On Thu, Apr 9, 2020, 7:16 AM Kostas Kloudas <[hidden email]> wrote:
Yes, this is why I reached out for further information.

Incrementing the part counter is the responsibility of the
StreamingFileSink, whose code is FS-agnostic, so it should also fail
in the local FS.
Now if it is on the S3 side, it would help if you have any more info,
for example any logs from S3, to see if anything went wrong on their
end.

So your logs refer to normal execution, i.e. no failures and no
restarting, right?

Cheers,
Kostas

On Thu, Apr 9, 2020 at 12:53 PM Roshan Punnoose <[hidden email]> wrote:
>
> Surprisingly the same code running against the local filesystem works perfectly.

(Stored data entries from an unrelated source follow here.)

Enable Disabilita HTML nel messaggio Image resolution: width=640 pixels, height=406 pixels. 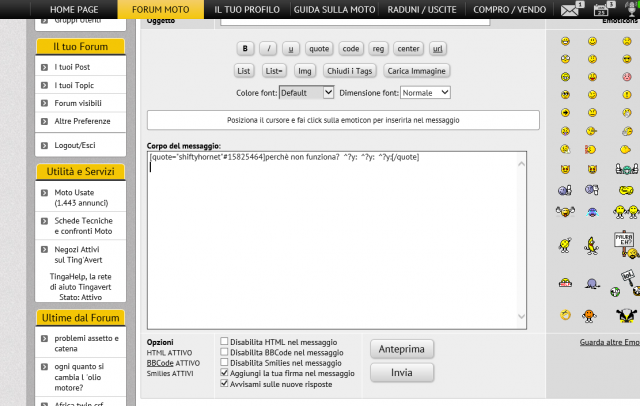pos(225,341)
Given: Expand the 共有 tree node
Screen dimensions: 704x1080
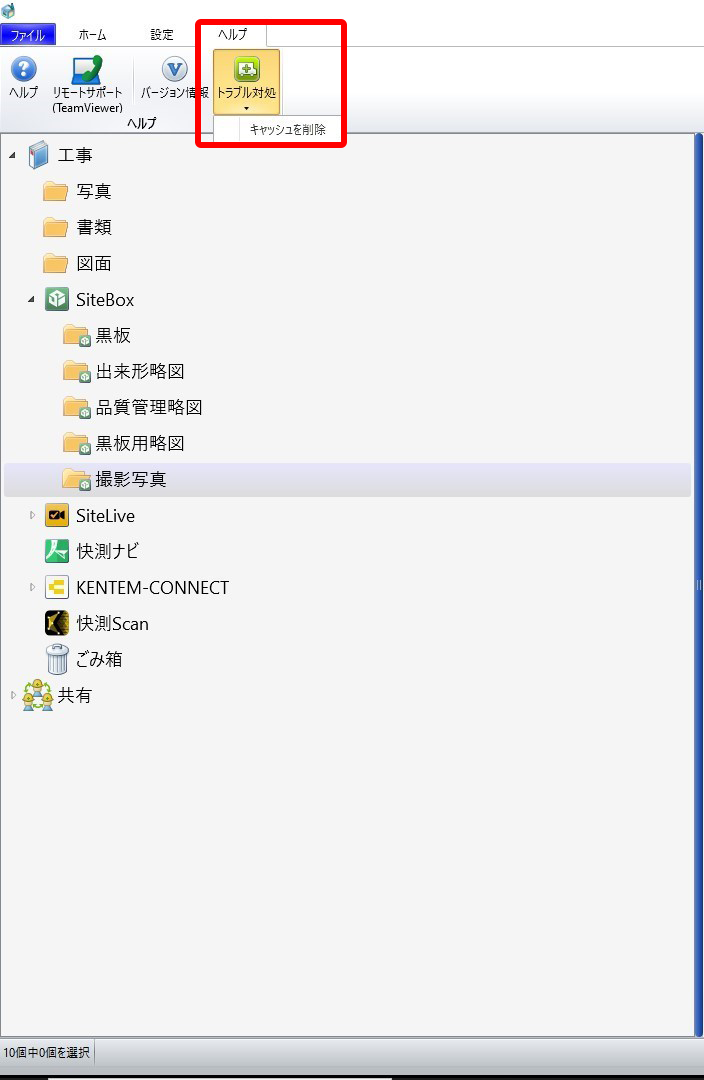Looking at the screenshot, I should (12, 696).
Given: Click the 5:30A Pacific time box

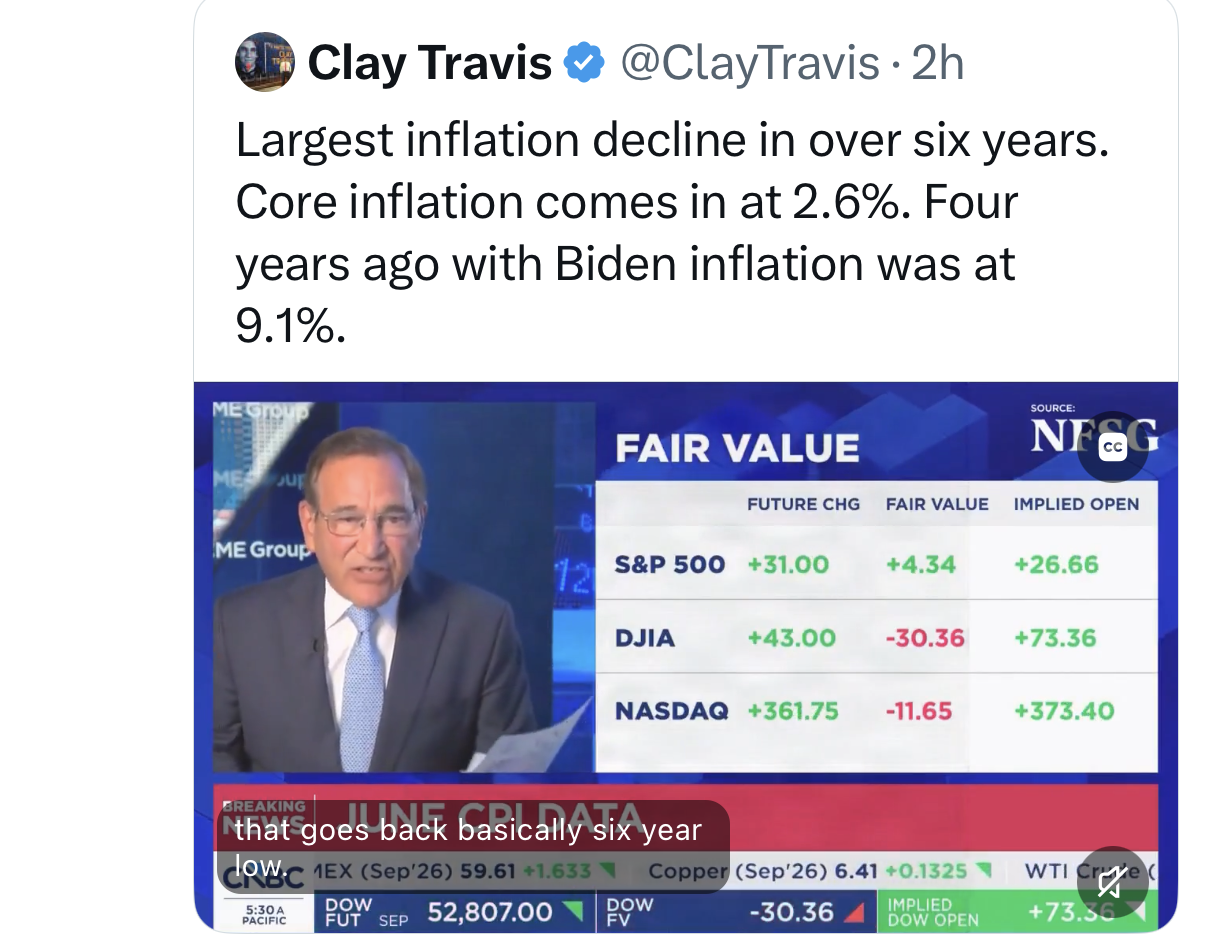Looking at the screenshot, I should pos(265,913).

The part counter increments correctly.
>
> On Thu, Apr 9, 2020, 5:51 AM Kostas Kloudas <[hidden email]> wrote:
>>
>> Hi Roshan,
>>
>> Your logs refer to a simple run without any failures or re-running
>> from a savepoint, right?
>>
>> I am asking because I am trying to reproduce it by running a modified
>> ParquetStreamingFileSinkITCase [1] and so far I cannot.

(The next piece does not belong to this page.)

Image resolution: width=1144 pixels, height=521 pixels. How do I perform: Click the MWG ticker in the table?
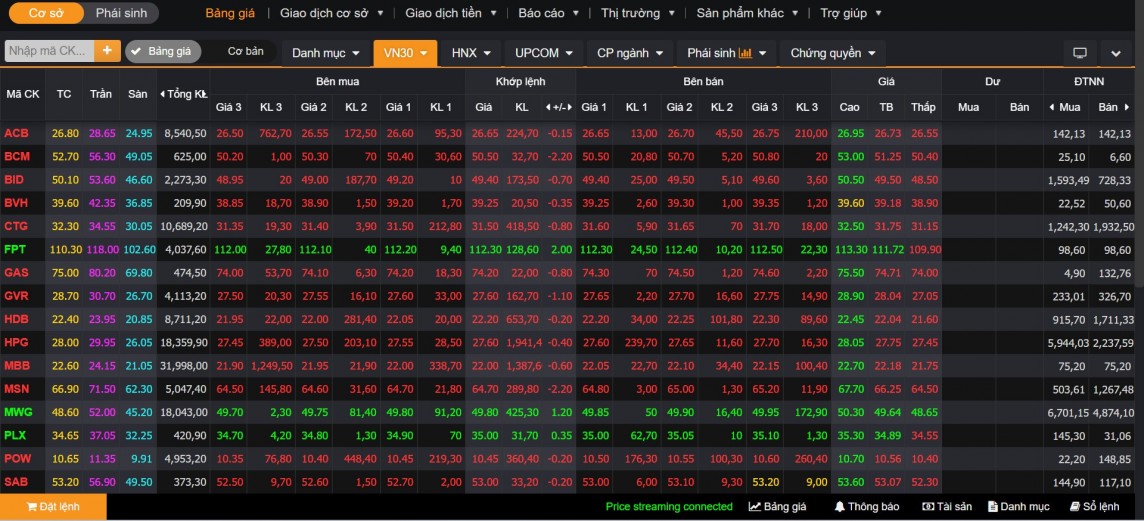pos(18,412)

>> The ITCase runs against the local filesystem, and not S3, but I added
>> the OutputFileConfig and it seems that the part counter is increases
>> as expected.
>>
>> Is there any other information that would help us reproduce the issue?
>>
>> Cheers,
>> Kostas
>>
>> [1] https://github.com/apache/flink/blob/master/flink-formats/flink-parquet/src/test/java/org/apache/flink/formats/parquet/avro/ParquetStreamingFileSinkITCase.java
>>
>> On Thu, Apr 9, 2020 at 3:37 AM Roshan Punnoose <[hidden email]> wrote:
>> >
>> > Hi,
>> >
>> > I am trying to get the parquet writer to write to s3; however, the files do not seem to be rolling over. The same file "part-0-0.parquet" is being created each time. Like the 'partCounter" is not being updated? Maybe the Bucket is being recreated each time? I don't really know... Here are some logs:
>> >
>> > 2020-04-09 01:28:10,350 INFO org.apache.flink.streaming.api.functions.sink.filesystem.Buckets - Subtask 0 checkpointing for checkpoint with id=2 (max part counter=2).

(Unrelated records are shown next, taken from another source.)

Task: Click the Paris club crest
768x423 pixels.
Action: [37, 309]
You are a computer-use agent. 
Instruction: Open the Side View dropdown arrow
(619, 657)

>> > 2020-04-09 01:28:10,589 INFO org.apache.flink.streaming.api.functions.sink.filesystem.Buckets - Subtask 0 received completion notification for checkpoint with id=2.
>> > 2020-04-09 01:28:10,589 INFO org.apache.flink.fs.s3.common.writer.S3Committer - Committing bro_conn/2020-04-09--01/part-0-0.parquet with MPU ID Y2DNQ7KQbuuS9valZK43L_8m6yCpHQehyXyrC.DxO26DsiMPi27m9yCa4IKHd3ad88QcQSkDRF6jOuAHQz3jnDdQutVD3bUNuVHJyO6I.o.h.wN_fXoBix6lwbotzZCI
>> > 2020-04-09 01:29:10,350 INFO org.apache.flink.streaming.api.functions.sink.filesystem.Buckets - Subtask 0 checkpointing for checkpoint with id=3 (max part counter=3).
>> > 2020-04-09 01:29:10,520 INFO org.apache.flink.streaming.api.functions.sink.filesystem.Buckets - Subtask 0 received completion notification for checkpoint with id=3.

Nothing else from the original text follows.